次は名は如何にすべき。それはもとの名の字のままにしてそれを国語の訓で読むのが最も正しいのであります。もとの名の字を変えて新しい名をつくるのは最も正しいとはいわれません。上に皇国風の氏があり、下にシナの名があるのではなんだか釣り合わないように感ぜられるかも知れませんが、その字を国語の訓で読めば、少しも釣合わないことはありません。(松本重彦「氏の話」『緑旗』1940年2月号)(154頁)

『緑旗』編集人の森田芳夫も、高額の料金を取る姓名判断を「内鮮一体の時局を食い物」にしていると非難して、そんな姓名判断を信じるより「両親が自分のことを考え、自分の将来が良くなるようにと考えて、つけてくれた名の方がどれだけ尊いことであろう」と書いて、改名しないように勧めている。(『緑旗』1940年4月号)

他の解説書も「出来るだけ旧名は存置して国語で読むようにしたい」と書いており、改名は控えたほうがよいというのは緑旗連盟だけの見解ではなかった。(154頁)

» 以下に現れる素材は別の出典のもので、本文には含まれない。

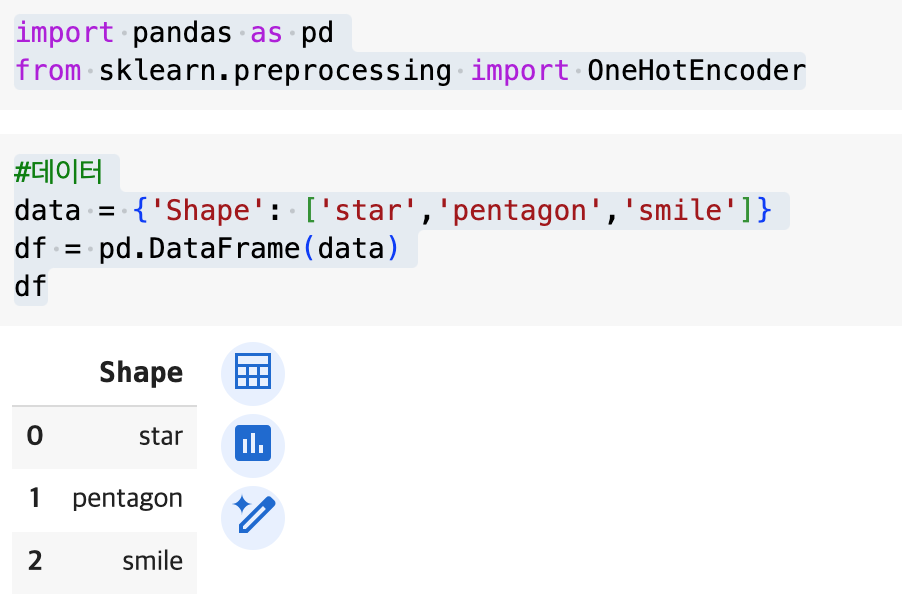902x594 pixels.
Task: Open the suggested charts icon
Action: 252,444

なお、改名のほとんどは日本風名への改名であったが、注目すべきは、「朝鮮名」(朝鮮人風の名)としか考えられない名前に改名している事例がかなり見られることである。(中略) このような改名がそれぞれの人にとってどのような意味を持つものであったのかは定かではない。 当局の創氏改名政策を利用して、それまで許可を得るのが難しかった改名を自らの希望で実現してしまったケースが多いと思われるが、いまのところ「朝鮮名」への改名の事情を明らかにすることはできない(163-164頁)。